Every component of the IME is intended to improve the guest’s understanding of music at the historical center. The entire exhibition hall was the brainchild of melodic stalwarts like musicologist Dr Pappu Venugopala and Carnatic vocalist Mansi Prasad. Situated in JP Nagar, Bengaluru, the exhibition hall extends four stories and around 50,000 square feet, with eight displays. Every exhibition centers around an exceptional part of music, from the assorted variety of India’s music scene to its history. The eight displays are a piece of an intuitive mixed media show territory. There is an instruments exhibition, various touchscreen association zones and three smaller than expected theaters.

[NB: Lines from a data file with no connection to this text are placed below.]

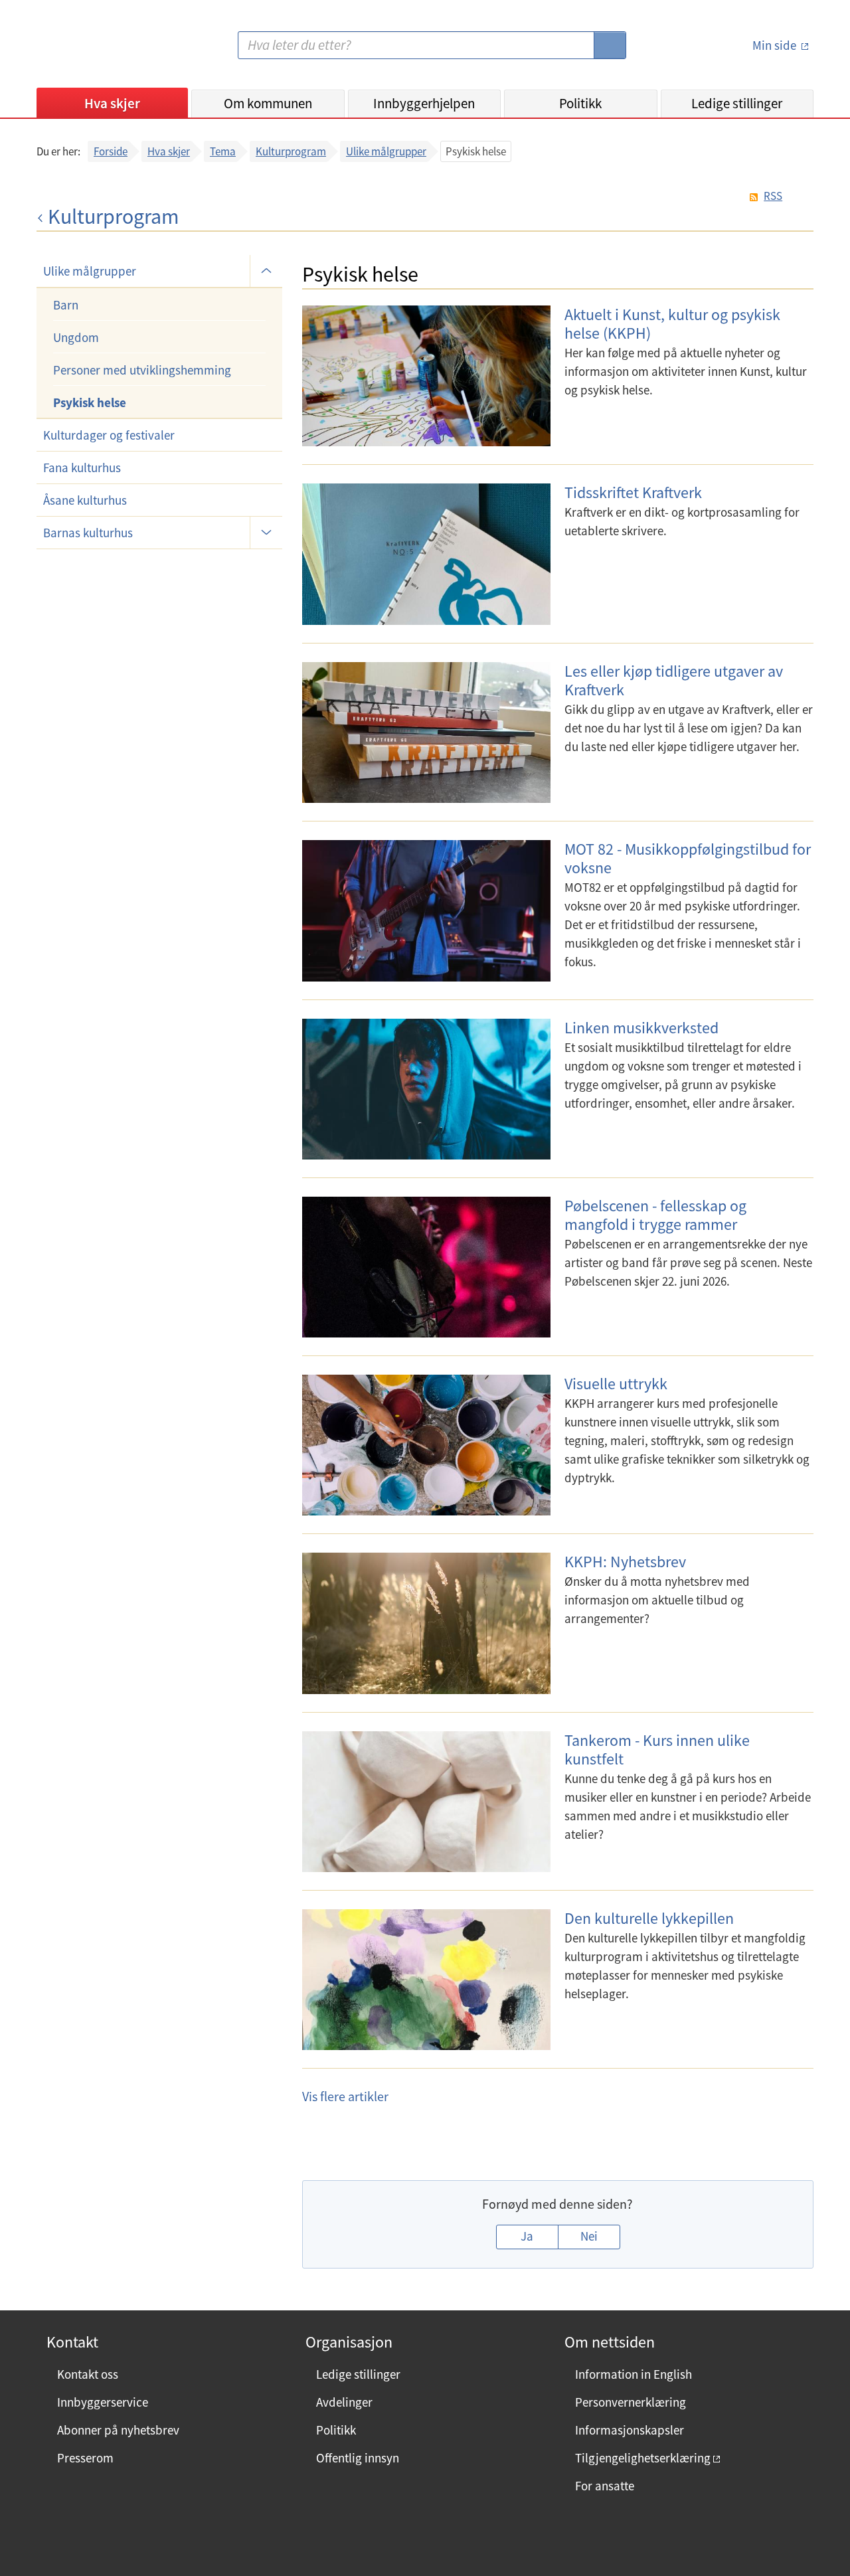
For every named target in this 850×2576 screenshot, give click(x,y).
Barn (65, 305)
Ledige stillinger (736, 103)
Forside (111, 151)
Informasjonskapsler (629, 2430)
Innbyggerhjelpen (424, 103)
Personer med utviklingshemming (142, 370)
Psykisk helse (89, 402)
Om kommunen (268, 103)
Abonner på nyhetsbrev (118, 2430)
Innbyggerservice (102, 2402)
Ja (527, 2236)
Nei (589, 2236)
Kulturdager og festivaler (109, 435)
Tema (223, 151)
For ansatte (604, 2486)
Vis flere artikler (345, 2096)
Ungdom (76, 337)
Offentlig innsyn (357, 2458)
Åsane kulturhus (85, 500)
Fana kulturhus (82, 467)
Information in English (633, 2374)
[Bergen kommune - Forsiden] (91, 50)
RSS (773, 196)
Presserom (85, 2458)
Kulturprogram (291, 151)
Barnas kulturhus (88, 533)
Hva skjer (112, 103)
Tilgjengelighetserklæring (643, 2458)
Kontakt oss (87, 2374)
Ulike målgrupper (386, 151)
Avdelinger (344, 2402)
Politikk (580, 103)
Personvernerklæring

The IME likewise has a learning focus with a library space, workshop lobby and five classrooms, and a blessing store, bistro and amphitheater. Its most fascinating segment, in any case, is the Sound Garden. The garden has ten ‘playable’ melodic figures, for example, gongs, wind tolls, xylophones, reeds and tubular chimes. There is a murmuring stone that plays a murmur when you press your go to it. What’s more, the xylophone plays sounds when you run your hands on it. The plate gong, in the interim, acquaints guests with the essential standards of sound. The entire idea of this sound garden was made by fashioner Michael Foley and Svaram.